I\'m trying to write an application to find the numbers inside an image and add them up.
How can I identify the written number in an image?
Here's a simple approach:
Obtain binary image. Load the image, convert to grayscale, then Otsu's threshold to get a 1-channel binary image with pixels ranging from [0...255]
.
Detect horizontal and vertical lines. Create horizontal and vertical structuring elements then draw lines onto a mask by performing morphological operations.
Remove horizontal and vertical lines. Combine horizontal and vertical masks using a bitwise_or operation then remove the lines using a bitwise_and operation.
Perform OCR. Apply a slight Gaussian blur then OCR using Pytesseract.

* _Records supplied_

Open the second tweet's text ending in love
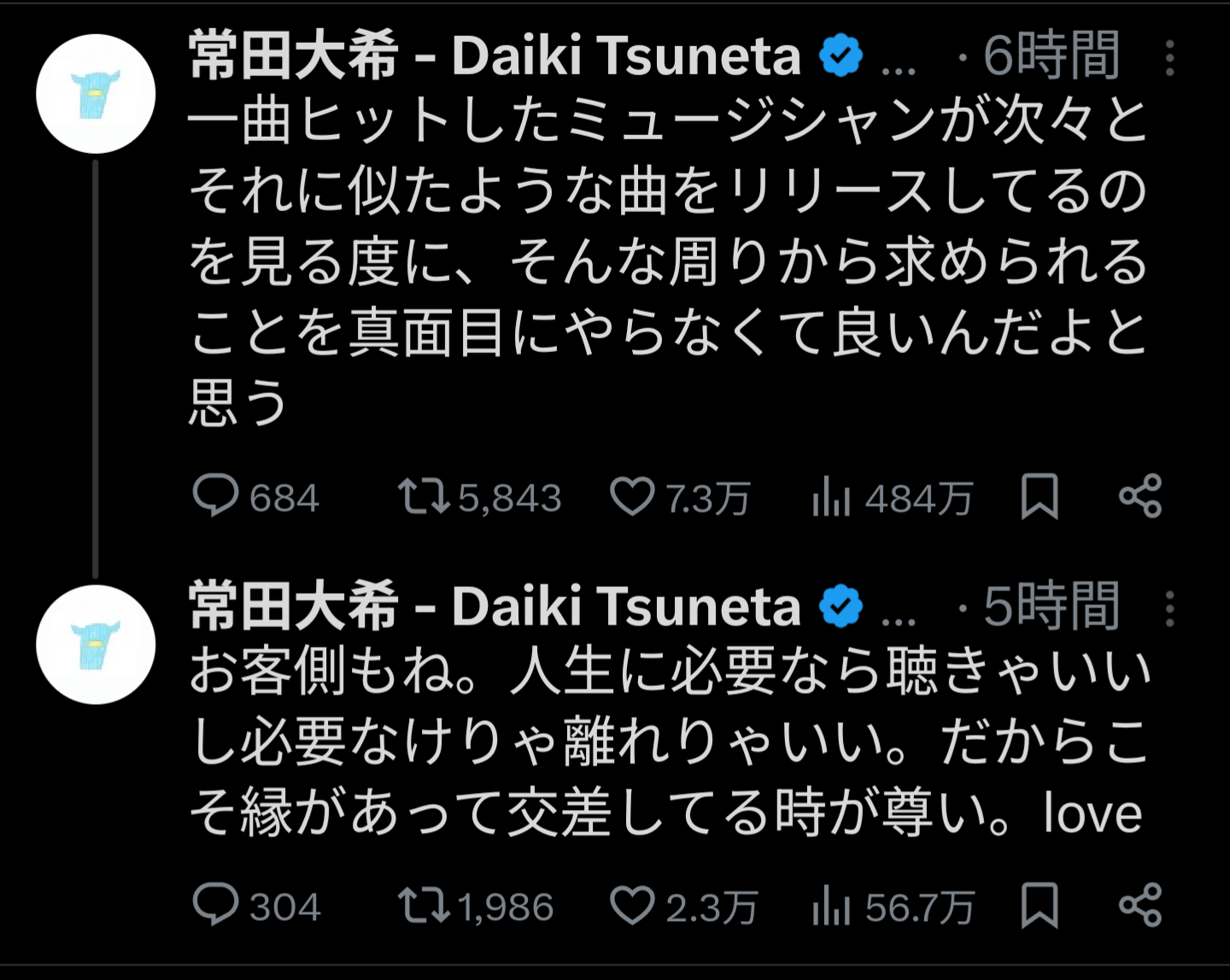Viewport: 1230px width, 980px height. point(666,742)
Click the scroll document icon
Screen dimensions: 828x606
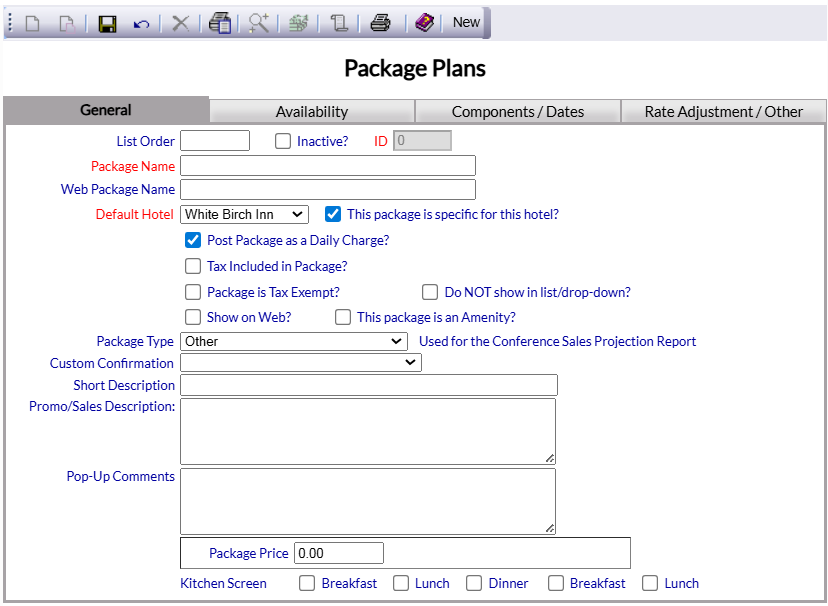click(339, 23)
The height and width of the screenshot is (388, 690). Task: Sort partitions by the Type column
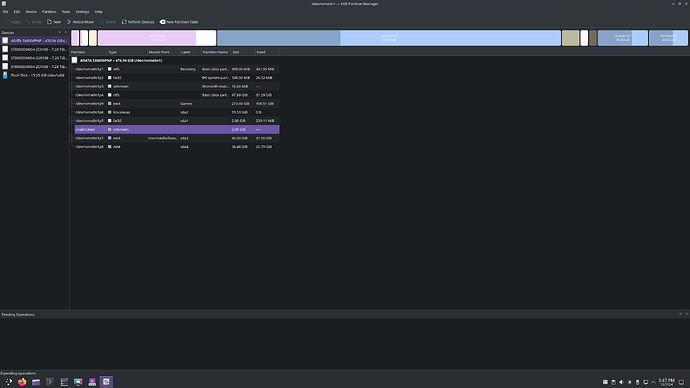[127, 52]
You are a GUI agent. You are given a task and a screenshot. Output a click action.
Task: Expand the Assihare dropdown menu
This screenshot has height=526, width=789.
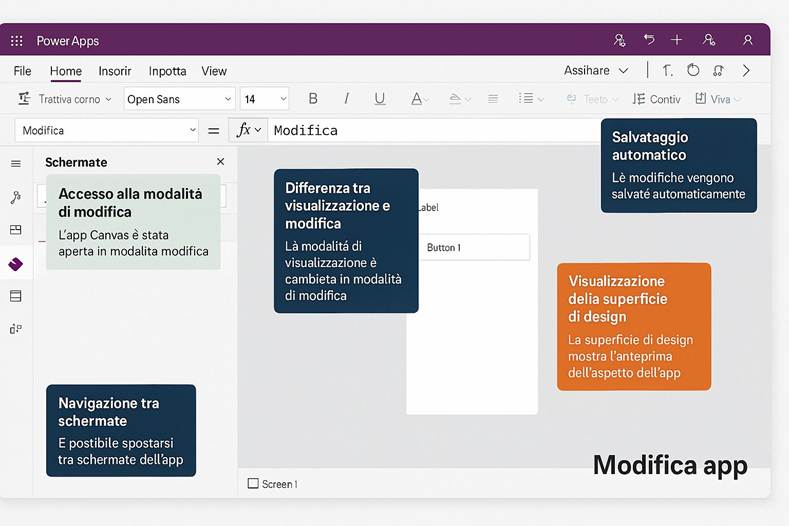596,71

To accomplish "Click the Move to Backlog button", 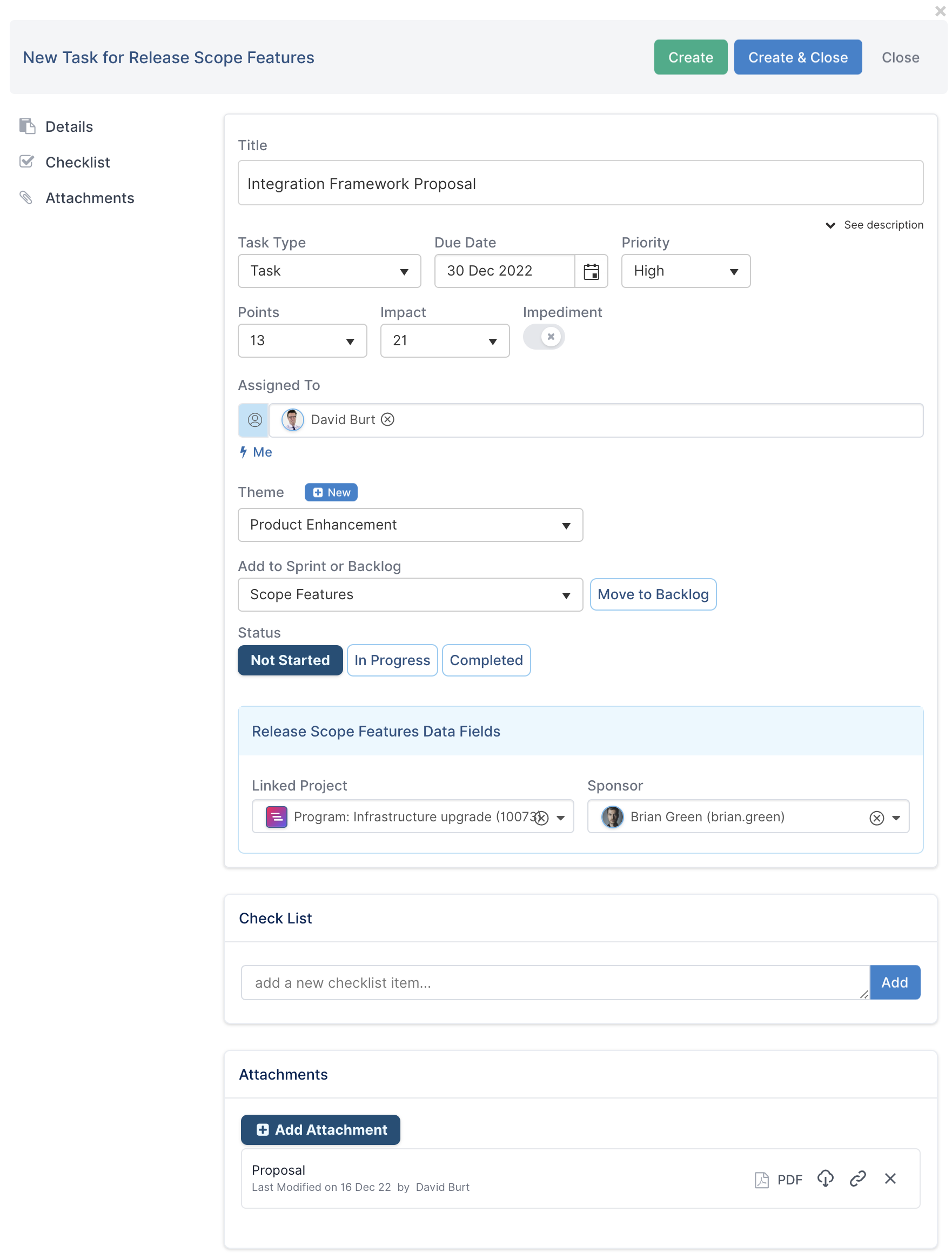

* _Actions to take_
1) List the named steps of the approach described in the thread about adding up numbers in an image.
2) Transcribe the thread about adding up numbers in an image, starting with "I\'m trying to" and going on through "performing morphological operations.".

* _Answers for the tasks_
1)
1. Obtain binary image
2. Detect horizontal and vertical lines
3. Remove horizontal and vertical lines
4. Perform OCR

2)
I\'m trying to write an application to find the numbers inside an image and add them up.
How can I identify the written number in an image?
Here's a simple approach:
Obtain binary image. Load the image, convert to grayscale, then Otsu's threshold to get a 1-channel binary image with pixels ranging from [0...255]
.
Detect horizontal and vertical lines. Create horizontal and vertical structuring elements then draw lines onto a mask by performing morphological operations.